Uma gargalhada por dia

Quando nasceu, em 1986, os médicos acreditavam que Pedro não iria sobreviver. O bebê, de baixo peso, 2kg e 400g, veio ao mundo com atrofia no coração, tinha o palato aberto e uma síndrome genética desconhecida, apesar da gravidez normal da mãe, a psicóloga Inês Junqueira, 58 anos . “Fiz todo o pré-natal, nada foi detectado.
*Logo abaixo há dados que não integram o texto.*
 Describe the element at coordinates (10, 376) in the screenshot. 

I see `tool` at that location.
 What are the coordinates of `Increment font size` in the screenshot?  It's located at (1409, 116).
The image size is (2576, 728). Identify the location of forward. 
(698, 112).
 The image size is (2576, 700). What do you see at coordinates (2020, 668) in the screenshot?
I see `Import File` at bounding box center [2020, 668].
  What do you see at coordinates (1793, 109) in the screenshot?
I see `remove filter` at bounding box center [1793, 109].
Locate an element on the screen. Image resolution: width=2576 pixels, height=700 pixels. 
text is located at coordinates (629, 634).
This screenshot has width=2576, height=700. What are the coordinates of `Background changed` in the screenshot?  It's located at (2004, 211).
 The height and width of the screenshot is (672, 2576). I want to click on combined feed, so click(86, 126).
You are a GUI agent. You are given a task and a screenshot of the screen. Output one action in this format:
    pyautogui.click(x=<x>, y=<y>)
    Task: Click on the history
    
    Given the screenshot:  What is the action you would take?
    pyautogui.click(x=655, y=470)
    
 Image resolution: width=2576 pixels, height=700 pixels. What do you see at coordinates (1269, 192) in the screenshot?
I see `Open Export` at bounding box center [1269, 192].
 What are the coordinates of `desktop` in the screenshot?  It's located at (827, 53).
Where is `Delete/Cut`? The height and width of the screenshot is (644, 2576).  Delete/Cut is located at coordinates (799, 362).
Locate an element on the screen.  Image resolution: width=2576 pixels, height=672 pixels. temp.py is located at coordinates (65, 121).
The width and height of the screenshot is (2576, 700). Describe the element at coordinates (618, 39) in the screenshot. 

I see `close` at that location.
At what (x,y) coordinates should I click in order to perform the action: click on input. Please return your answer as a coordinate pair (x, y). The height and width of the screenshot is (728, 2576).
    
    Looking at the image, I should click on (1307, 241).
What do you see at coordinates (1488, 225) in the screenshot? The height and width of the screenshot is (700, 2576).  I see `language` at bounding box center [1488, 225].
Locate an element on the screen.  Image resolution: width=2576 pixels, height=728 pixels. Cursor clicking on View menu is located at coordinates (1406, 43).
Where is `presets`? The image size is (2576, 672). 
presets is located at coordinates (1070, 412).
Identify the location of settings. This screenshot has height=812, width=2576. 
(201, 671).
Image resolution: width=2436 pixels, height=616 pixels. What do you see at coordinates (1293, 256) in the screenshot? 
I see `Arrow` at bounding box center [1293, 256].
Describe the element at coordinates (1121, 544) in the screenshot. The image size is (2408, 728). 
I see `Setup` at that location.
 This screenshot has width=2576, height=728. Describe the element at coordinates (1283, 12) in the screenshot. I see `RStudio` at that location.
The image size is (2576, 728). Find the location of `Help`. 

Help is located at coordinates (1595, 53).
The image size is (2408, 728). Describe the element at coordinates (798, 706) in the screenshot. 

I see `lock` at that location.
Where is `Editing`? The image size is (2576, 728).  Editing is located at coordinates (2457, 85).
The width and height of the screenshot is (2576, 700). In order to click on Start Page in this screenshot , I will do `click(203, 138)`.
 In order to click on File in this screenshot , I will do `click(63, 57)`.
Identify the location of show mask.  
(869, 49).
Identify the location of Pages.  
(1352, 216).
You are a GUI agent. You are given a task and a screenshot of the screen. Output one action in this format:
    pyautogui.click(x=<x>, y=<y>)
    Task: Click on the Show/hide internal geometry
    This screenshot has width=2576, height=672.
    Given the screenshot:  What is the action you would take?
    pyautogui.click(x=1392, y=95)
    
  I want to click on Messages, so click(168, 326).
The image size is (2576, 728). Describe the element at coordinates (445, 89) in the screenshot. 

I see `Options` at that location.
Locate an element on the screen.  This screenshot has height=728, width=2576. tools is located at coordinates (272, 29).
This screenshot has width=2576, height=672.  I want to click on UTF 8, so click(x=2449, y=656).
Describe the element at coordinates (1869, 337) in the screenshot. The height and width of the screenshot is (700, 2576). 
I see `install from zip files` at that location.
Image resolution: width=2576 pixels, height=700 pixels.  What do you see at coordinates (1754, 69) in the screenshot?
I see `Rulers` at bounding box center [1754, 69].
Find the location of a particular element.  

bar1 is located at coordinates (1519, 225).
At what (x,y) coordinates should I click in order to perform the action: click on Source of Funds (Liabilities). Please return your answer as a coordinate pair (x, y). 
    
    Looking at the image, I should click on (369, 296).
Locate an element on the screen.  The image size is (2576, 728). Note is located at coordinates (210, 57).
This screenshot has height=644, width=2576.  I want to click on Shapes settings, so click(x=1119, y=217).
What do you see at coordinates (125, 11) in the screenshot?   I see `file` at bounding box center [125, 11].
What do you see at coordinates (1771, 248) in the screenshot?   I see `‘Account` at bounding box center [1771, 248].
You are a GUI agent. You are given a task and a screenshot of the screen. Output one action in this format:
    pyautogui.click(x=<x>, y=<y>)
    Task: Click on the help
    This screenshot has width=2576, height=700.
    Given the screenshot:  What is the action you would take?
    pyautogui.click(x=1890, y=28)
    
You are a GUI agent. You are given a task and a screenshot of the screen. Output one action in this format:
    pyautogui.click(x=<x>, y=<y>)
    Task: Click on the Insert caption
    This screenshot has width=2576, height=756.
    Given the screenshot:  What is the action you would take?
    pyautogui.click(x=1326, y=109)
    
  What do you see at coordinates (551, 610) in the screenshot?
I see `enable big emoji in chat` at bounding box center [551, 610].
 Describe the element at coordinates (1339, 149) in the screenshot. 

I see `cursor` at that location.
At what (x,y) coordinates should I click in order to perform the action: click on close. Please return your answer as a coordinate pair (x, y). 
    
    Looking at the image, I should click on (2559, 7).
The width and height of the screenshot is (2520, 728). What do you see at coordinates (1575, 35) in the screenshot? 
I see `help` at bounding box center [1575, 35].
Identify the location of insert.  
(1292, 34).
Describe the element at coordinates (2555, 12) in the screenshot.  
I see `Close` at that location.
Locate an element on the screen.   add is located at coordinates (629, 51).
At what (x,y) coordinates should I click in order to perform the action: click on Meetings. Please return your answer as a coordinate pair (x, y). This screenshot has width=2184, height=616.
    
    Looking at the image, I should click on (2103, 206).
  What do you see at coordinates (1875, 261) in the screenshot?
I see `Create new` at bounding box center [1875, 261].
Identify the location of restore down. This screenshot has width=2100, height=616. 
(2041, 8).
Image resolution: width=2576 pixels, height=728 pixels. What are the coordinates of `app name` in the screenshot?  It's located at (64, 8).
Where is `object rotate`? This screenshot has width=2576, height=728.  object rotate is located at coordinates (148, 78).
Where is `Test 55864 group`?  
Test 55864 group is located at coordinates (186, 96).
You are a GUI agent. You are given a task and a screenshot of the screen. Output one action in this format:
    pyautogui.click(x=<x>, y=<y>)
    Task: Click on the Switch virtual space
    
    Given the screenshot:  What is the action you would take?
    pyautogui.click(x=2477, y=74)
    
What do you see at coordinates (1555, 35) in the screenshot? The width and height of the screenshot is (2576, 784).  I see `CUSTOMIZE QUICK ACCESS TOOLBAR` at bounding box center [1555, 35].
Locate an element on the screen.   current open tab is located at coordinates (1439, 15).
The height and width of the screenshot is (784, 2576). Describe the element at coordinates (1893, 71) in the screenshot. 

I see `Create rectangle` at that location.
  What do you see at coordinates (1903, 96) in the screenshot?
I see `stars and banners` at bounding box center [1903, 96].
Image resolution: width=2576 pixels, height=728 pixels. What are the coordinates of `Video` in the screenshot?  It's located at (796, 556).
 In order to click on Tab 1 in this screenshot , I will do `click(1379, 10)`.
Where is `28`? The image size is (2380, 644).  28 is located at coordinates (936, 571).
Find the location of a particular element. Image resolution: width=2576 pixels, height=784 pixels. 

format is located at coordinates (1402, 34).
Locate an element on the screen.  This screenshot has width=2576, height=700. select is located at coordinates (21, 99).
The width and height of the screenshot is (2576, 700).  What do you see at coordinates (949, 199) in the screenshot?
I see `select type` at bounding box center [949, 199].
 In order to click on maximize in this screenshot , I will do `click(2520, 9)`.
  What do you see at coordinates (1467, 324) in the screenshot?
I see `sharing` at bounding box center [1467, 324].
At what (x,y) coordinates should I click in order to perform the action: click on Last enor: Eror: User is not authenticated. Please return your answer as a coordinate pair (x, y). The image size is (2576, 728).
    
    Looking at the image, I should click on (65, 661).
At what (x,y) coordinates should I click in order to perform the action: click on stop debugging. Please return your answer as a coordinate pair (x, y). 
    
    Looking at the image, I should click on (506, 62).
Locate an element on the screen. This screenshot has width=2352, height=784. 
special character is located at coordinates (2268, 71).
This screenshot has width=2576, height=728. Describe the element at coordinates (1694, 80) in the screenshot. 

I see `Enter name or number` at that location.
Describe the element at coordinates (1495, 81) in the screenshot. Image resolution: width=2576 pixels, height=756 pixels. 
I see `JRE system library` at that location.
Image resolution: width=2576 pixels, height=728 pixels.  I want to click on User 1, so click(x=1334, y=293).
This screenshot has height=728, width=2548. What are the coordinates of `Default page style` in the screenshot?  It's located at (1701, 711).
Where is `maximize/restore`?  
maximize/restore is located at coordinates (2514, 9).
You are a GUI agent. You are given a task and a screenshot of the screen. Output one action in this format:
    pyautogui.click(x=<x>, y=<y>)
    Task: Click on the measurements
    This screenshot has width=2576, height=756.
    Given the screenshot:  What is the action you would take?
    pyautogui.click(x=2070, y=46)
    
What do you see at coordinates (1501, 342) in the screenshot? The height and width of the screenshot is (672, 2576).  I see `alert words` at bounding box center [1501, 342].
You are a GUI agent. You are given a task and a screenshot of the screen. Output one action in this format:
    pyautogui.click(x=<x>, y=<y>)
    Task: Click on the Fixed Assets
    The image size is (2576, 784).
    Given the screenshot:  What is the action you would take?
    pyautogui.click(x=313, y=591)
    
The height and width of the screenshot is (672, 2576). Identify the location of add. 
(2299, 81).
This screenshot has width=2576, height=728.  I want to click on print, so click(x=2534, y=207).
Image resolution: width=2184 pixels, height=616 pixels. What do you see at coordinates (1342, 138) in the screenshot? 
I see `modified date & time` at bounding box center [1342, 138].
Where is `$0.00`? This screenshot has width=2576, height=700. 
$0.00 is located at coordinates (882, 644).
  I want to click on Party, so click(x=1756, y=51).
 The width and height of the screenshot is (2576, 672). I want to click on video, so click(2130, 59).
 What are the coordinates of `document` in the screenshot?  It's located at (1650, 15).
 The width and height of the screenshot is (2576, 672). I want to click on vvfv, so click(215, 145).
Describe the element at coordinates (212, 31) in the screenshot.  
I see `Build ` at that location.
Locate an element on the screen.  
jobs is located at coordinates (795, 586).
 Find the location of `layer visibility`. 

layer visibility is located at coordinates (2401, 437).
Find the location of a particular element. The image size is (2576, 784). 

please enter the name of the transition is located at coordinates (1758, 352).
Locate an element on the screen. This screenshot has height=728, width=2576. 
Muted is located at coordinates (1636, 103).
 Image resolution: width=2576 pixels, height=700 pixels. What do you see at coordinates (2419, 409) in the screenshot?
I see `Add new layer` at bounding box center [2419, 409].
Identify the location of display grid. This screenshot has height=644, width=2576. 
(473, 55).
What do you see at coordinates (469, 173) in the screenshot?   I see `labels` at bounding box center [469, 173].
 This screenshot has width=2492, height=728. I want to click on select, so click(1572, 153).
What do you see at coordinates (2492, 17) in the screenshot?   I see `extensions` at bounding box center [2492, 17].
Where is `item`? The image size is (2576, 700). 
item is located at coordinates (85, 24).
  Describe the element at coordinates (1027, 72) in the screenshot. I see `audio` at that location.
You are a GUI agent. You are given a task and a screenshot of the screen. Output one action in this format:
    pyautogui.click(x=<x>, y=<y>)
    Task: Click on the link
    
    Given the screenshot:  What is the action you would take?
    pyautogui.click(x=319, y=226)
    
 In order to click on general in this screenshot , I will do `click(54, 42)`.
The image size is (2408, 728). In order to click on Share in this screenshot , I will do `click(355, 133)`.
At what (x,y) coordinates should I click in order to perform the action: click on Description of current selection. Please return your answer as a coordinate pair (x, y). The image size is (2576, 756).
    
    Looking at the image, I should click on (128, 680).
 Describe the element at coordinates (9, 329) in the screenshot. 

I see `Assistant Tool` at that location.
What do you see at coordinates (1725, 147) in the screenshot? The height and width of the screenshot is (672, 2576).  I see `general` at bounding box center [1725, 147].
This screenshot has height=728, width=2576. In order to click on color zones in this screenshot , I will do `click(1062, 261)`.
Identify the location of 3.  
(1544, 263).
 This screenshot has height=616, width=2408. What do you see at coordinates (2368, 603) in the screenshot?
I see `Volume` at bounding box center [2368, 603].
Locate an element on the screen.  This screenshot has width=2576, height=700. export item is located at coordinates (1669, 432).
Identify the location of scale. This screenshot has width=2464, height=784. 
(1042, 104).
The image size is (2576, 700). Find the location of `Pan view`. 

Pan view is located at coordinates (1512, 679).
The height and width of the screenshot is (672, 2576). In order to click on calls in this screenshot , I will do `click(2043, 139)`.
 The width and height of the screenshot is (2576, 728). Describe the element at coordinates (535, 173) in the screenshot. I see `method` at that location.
Os problemas foram conhecidos após o nascimento. Foi uma criança frágil. Alimentá-lo exigia dedicação e paciência. Tinha muita dificuldade para mamar, se cansava logo. Aos 6, 7 anos, desenvolveu uma escoliose em função da fragilidade de sua estrutura óssea, com posterior atrofia de um dos pulmões. É portador de autismo, não fala, mas escuta muito bem. Me disseram que ele teria uma vida vegetativa, sobre uma cama. Imagina se eu tivesse acreditado… Mãe tem isso, né? Nunca tive medo de perdê-lo”, diz Inês.

(Foto: Marcelo Ribeiro)

Ela lembra que o menino andou aos 5 anos e não fala em função do autismo. “Mas entende tudo, embora não fale uma palavra”, ressalta. Desde cedo, Inês conta que procurou várias atividades para estimular o desenvolvimento do filho, e isso foi fundamental. Segundo ela, a natação é tudo para o filho. “Primeiro porque ele encara como um lazer, um prazer, e é o que o mantém vivo, por causa dos exercícios cardiorrespiratórios. E o trabalho do Luizir é maravilhoso. Ele é feliz. Quando acorda, a primeira coisa que faz é dar uma gargalhada. Ele tem tanto prazer com a vida que também se esforça, e com isso vai vencendo as barreiras que a vida impõe”, resume.